Other Israeli leaders, including former military chief Moshe Yaalon and ex-internal security chief Avi Dichter, have canceled trips to Britain in recent years for the same reason.
The Guardian now reports that Israel is responding to Tzipi Livni’s war crimes warrant by imposing an Israeli government travel ‘ban’:
Israel hit back at Britain today over the arrest warrant issued for former foreign minister Tzipi Livni for alleged war crimes, warning that until the matter was resolved senior officials would not be visiting the UK.
Israelis prime minister, Binyamin Netanyahu, called the warrant absurd, the Ynet website reported.
The British ambassador, Tom Phillips, was summoned to the foreign ministry in Jerusalem where a senior Israeli official told him the row over Livni meant that Britain’s ability to play a role in the Middle East peace process had been damaged.
Perhaps Israel would be better served by taking the advice of its own Deputy Prime Minister, who told Ha’aretz:
Deputy Prime Minister Dan Meridor thinks Israel should establish its own independent committee to investigate Israel Defense Forces activity in the Gaza Strip during last winter’s Operation Cast Lead.
“I have faith in the army and it is my duty to protect it, its commanders and its soldiers – and the most effective tool for this is serious self-examination,” Meridor said in a recent interview with Haaretz. “A state that examines itself [protects itself from] harassment. Today, with the development of international law, one of the best means of defense is for a state to investigate itself.”
Which is exactly what Richard Goldstone has been saying, all along:
“I certainly hope that there will be sufficient drive within Israel, within the government and in the general public to force the Israeli government to set up an independent, open inquiry. And it can do it.
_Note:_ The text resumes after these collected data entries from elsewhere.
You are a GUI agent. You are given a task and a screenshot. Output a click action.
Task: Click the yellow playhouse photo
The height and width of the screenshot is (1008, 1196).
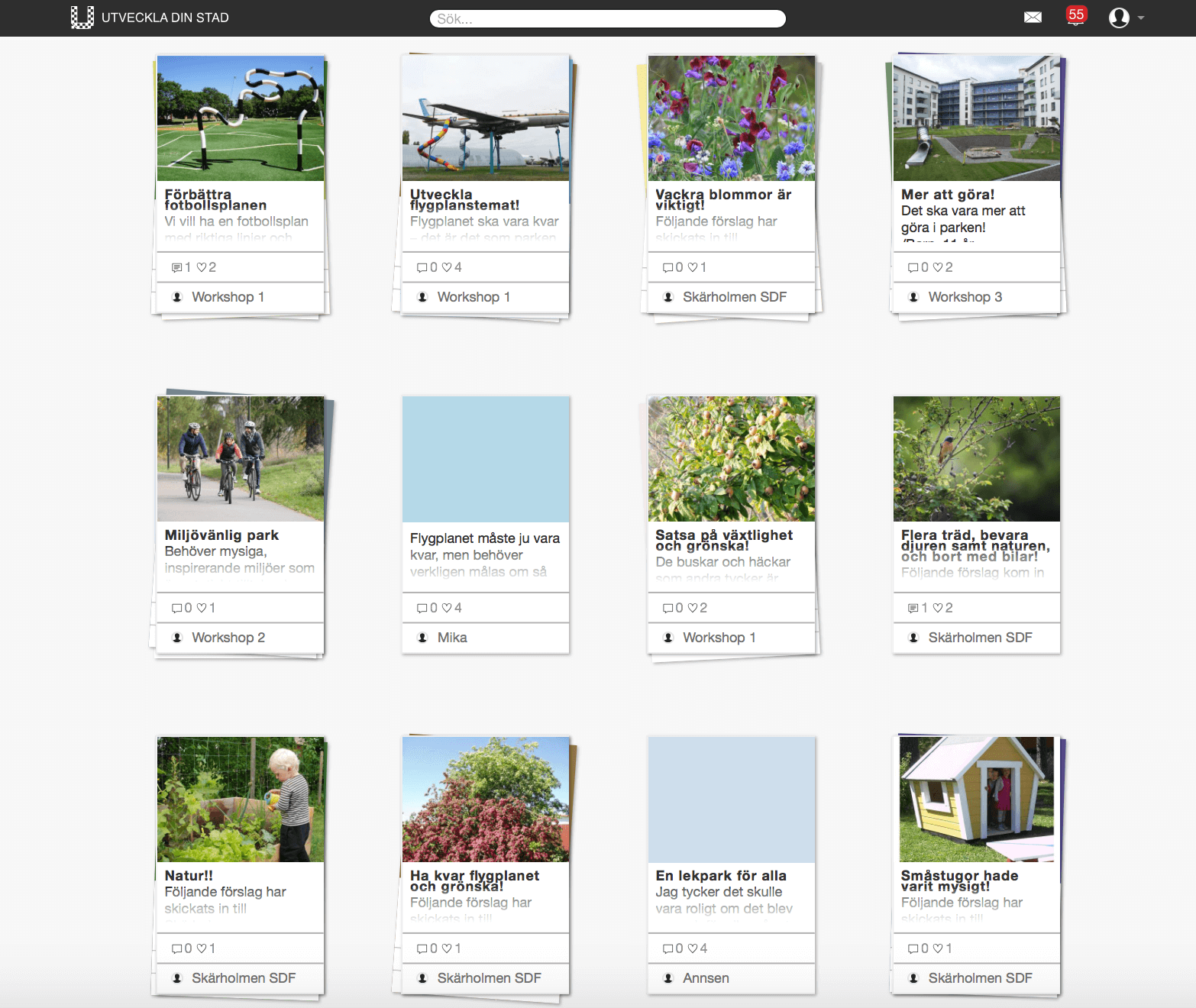click(977, 799)
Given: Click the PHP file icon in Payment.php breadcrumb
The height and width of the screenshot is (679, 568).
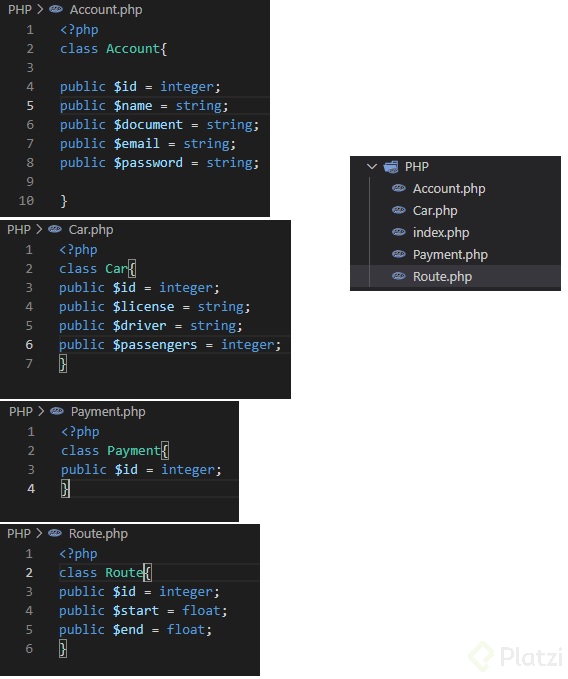Looking at the screenshot, I should [57, 411].
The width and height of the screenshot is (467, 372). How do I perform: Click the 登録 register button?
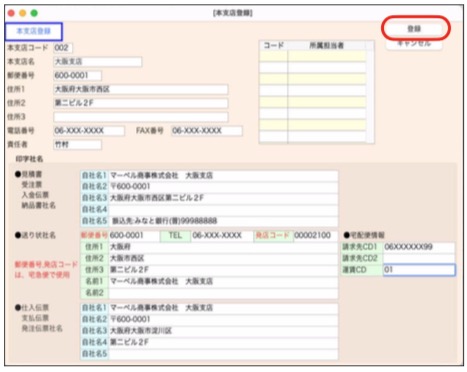pyautogui.click(x=415, y=29)
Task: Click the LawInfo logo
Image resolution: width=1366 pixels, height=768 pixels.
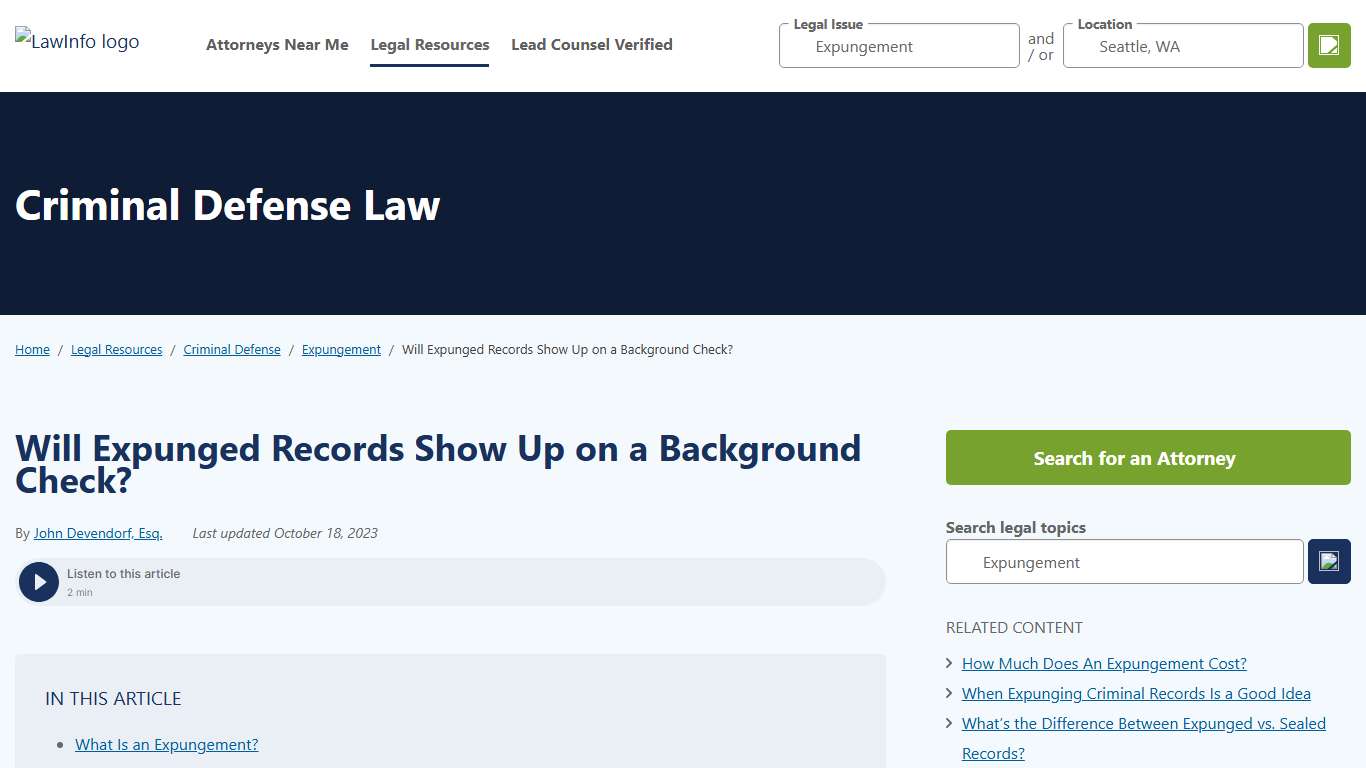Action: point(76,41)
It’s got a wonderful legal system, its got a great judicial system, its got retired judges who certainly, in my book, would earn the respect of the overwhelming number of people around the world, including the Arab world, who, if they held open, good faith inquiries, would put an end to this.”
Countries which consider themselves to be intrinsically ‘exceptional’ — immune from obeying international laws, and thumb their noses at allegations as serious as war crimes — will naturally become viewed as pariah states.
Now if we could just get someone to investigate Bush Administration war crimes …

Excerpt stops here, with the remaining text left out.